About this task:
Look through the data below for the line with "The image size is (963, 401).", and transcribe it exactly together with each line after it up to and including the line with "Open favorites using the star icon". Give nothing else.
╭─ The input
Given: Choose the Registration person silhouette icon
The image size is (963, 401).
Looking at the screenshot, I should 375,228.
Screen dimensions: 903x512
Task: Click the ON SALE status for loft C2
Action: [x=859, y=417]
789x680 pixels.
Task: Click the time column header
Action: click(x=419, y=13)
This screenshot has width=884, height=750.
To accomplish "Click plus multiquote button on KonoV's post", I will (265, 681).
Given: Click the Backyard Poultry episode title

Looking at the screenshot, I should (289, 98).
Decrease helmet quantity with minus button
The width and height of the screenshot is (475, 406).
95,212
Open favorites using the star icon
╰─
╭─ The input
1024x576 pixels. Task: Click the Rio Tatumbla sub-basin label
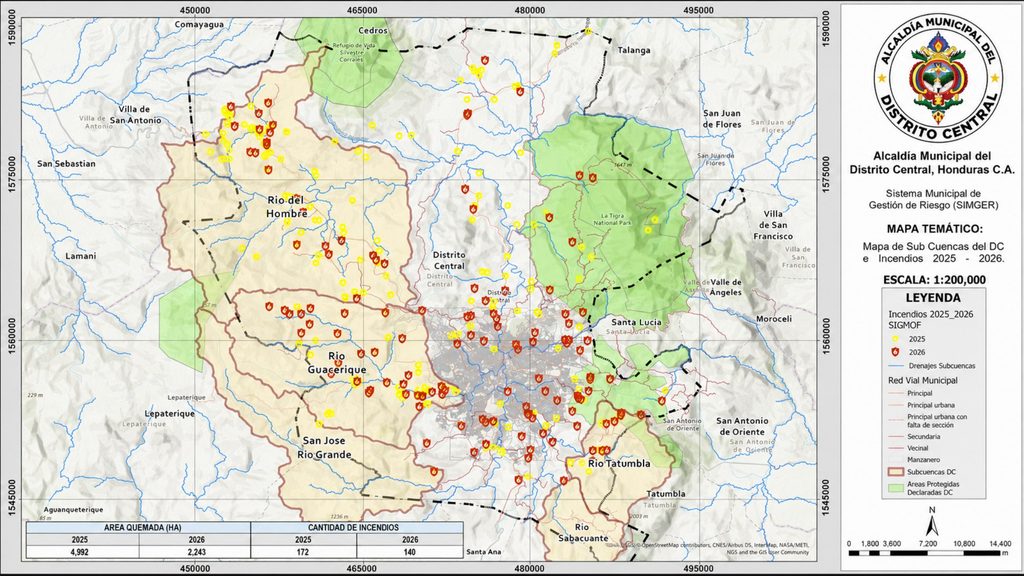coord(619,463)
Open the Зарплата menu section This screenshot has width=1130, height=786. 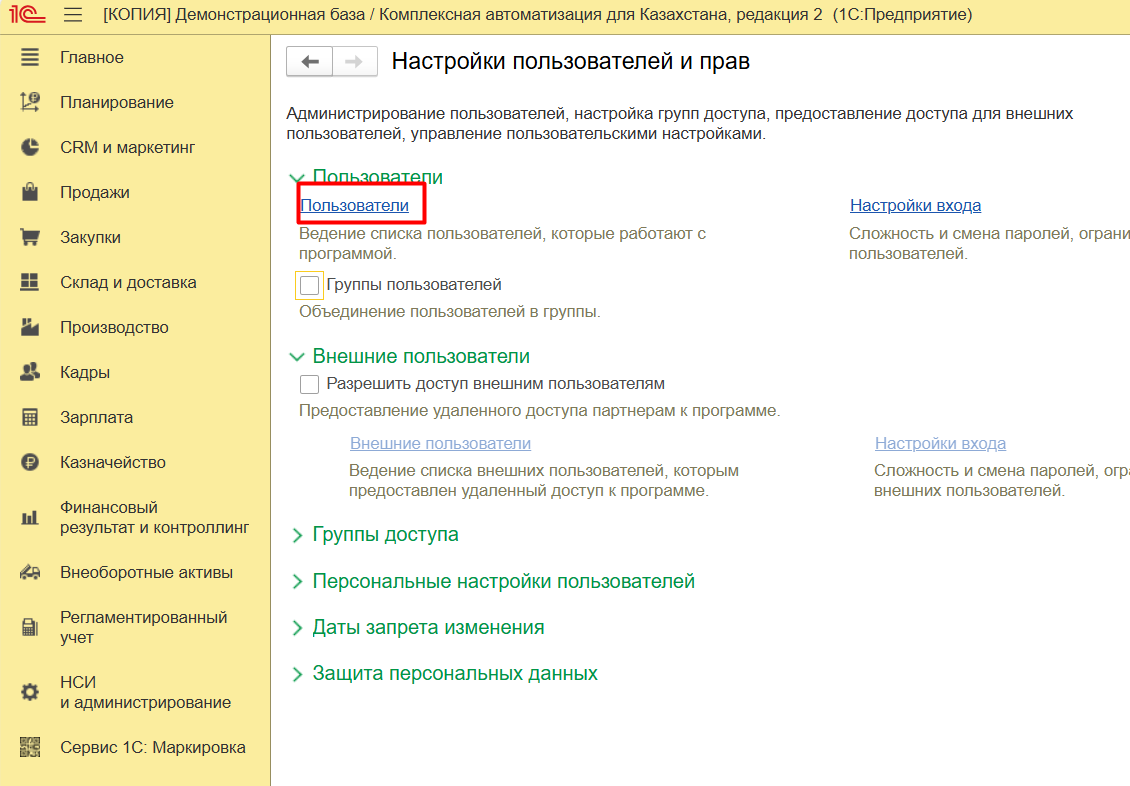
╰─
Output:
The image size is (963, 401).
Looking at the screenshot, I should 375,228.
Screen dimensions: 903x512
Task: Click the ON SALE status for loft C2
Action: [x=859, y=417]
789x680 pixels.
Task: Click the time column header
Action: click(x=419, y=13)
This screenshot has width=884, height=750.
To accomplish "Click plus multiquote button on KonoV's post", I will (265, 681).
Given: Click the Backyard Poultry episode title

Looking at the screenshot, I should (289, 98).
Decrease helmet quantity with minus button
The width and height of the screenshot is (475, 406).
95,212
Open favorites using the star icon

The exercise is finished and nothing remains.